King Abimelech heard about Sarah's beauty and had her brought to his palace. That evening, before he could approach her, he fell into a sleep, and in the sleep a dream came. An angel stood before him with a raised sword. The angel said: you are a dead man for the woman you have taken, for she is a man's wife.
The Fear Pharaoh Never Had
Abimelech woke in terror. He gathered his servants and told them the dream. They were afraid too. He called Abraham and demanded: what have you done to us? What sin did you see in us that you brought this on my kingdom?

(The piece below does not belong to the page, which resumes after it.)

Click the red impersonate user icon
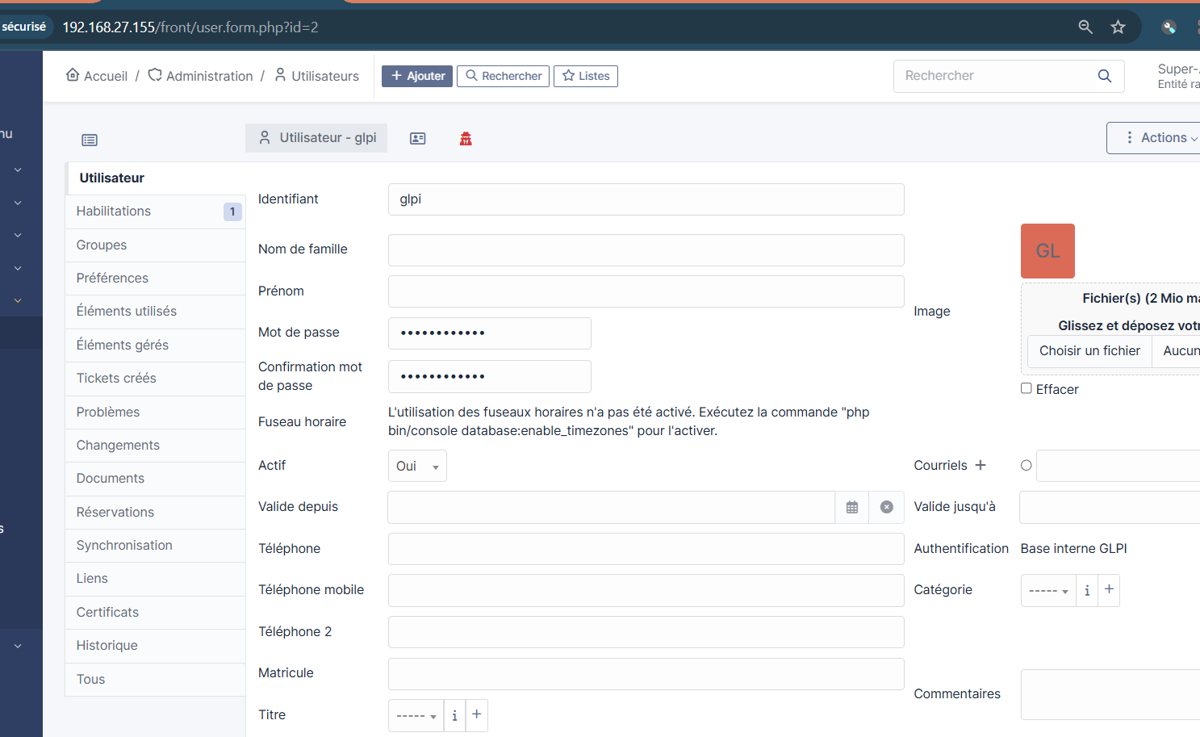The height and width of the screenshot is (737, 1200). (x=465, y=138)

The Ginzberg tradition draws the comparison to Egypt explicitly. Pharaoh had given Sarah gifts and deeded her Goshen, but the motivation had been to purchase forgiveness after he understood what he had done. Abimelech's motivation was different from the first moment. He gave Abraham sheep, oxen, servants, and a thousand pieces of silver. He gave Sarah a costly robe designed to cover her entirely, to protect her from attention as she traveled. He asked Abraham to pray for him and for his household, because when Abraham had entered the territory, God had stopped every womb in the kingdom -- every woman in Abimelech's palace had become unable to conceive.
This was a king who had acted in good faith and been struck anyway. The tradition treats this distinction seriously. Pharaoh had simply wanted what he wanted. Abimelech had been told the truth by an angel in a dream before he acted, and he had obeyed. The two palace episodes are parallel in structure but opposite in texture. Pharaoh was struck because he refused to see what was in front of him. Abimelech was struck, then restored, because he feared God.
Abraham's Explanation
Abraham told Abimelech the reasoning: he had said to himself, surely there is no fear of God in this place, and they will kill me because of my wife. He had judged the territory before testing it. The tradition notes that he was wrong about Gerar in a way he had not been wrong about Egypt. Abimelech did fear God. The assumption of godlessness had been Abraham's error, a useful error that kept Sarah technically truthful, since Sarah was his half-sister as well as his wife. But an error nonetheless.
Abraham prayed for Abimelech's household. The wombs opened. Sarah, who had been barren herself for decades, was about to conceive. The Ginzberg sources connect the restoration of the women in Abimelech's household to the approaching fulfillment of the promise to Sarah: in the same season that healing came to Gerar, the child who had been promised arrived.